Fig. 3.

BFA inhibits the interaction of CK1ɛ - Dvl2.

(A) BFA reduces the phosphorylation of Dvl2 and the amount of Plk1 during primary cilium disassembly. hTERT-RPE cells were treated with either the DMSO control or BFA as described in Fig. 2. Cells were harvested and subjected to immunoblotting analysis with the indicated antibodies. α-tubulin was used as a loading control. (B) BFA does not inhibit the activity of CK1ɛ. HEK293T cells transfected with Myc-tagged CK1ɛ were harvested at 24 h after transfection and subjected to immunoprecipitation with anti-Myc antibody.

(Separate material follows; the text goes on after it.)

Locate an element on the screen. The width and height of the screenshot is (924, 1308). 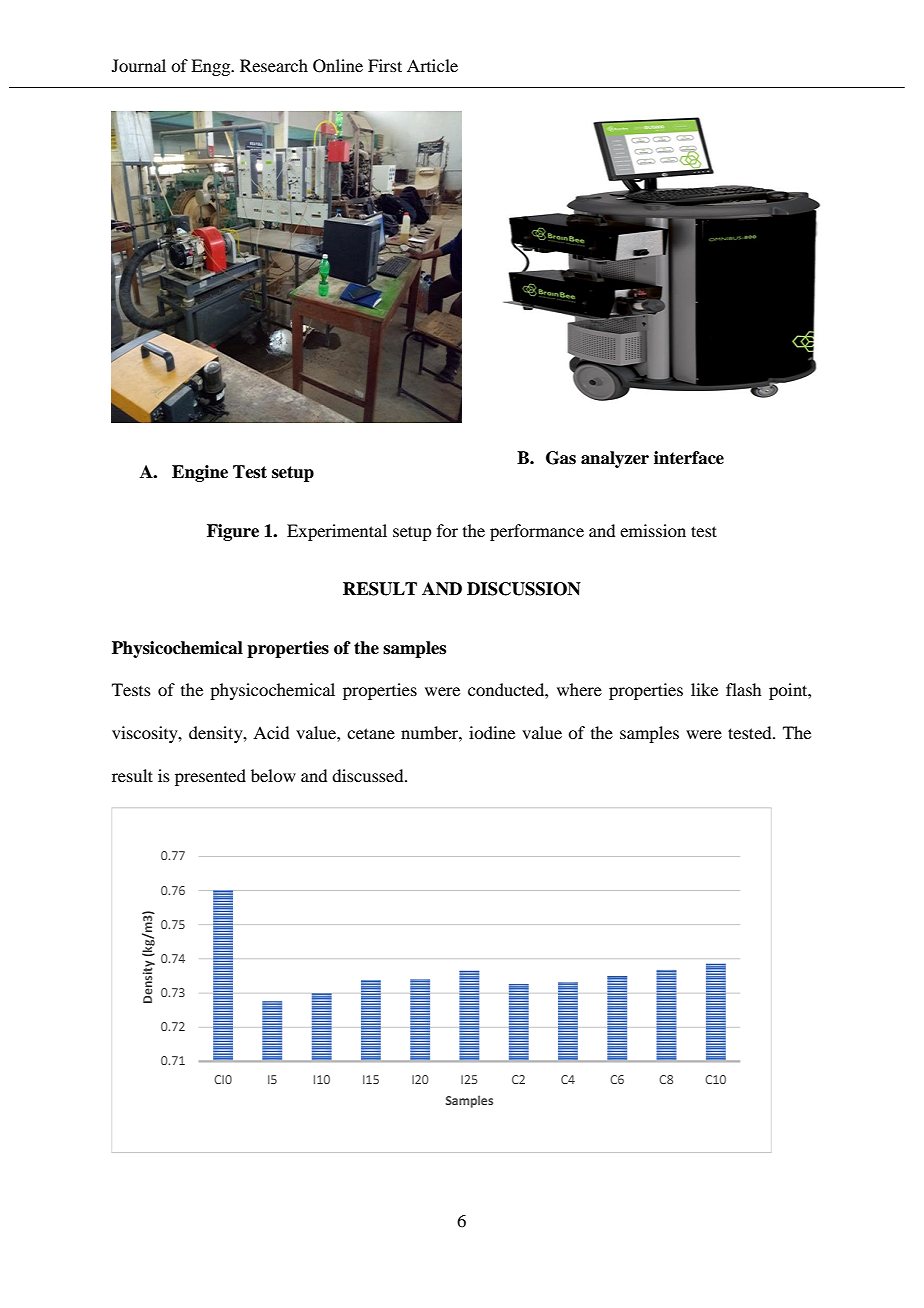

Precipitates were subjected to in-vitro kinase assay in the presence of γ-³²P ATP. The DMSO control, BFA, or D4476 was treated to in-vitro kinase assay mixture. (C) BFA inhibits the binding of CK1ɛ to Dvl2. Bacterially purified GST-CK1ɛ proteins were incubated with Flag-Dvl2-expressing HEK293T cell lysates in the presence of the DMSO control or BFA and GST pull-down assay was performed. (D) BFA interferes with the binding between CK1ɛ and Dvl2 in in-vivo conditions. HEK293T cells co-transfected with Myc-tagged CK1ɛ and Flag-tagged Dvl2 were harvested at 48 h after transfection and subjected to immunoprecipitation with anti-Myc antibody. Precipitates were subjected to immunoblotting analysis with the indicated antibodies. BFA was applied to cells either 6 h or 24 h prior to cell harvest. Note that exogenous Dvl2 does not make a double band, only endogenous Dvl2 makes a double band.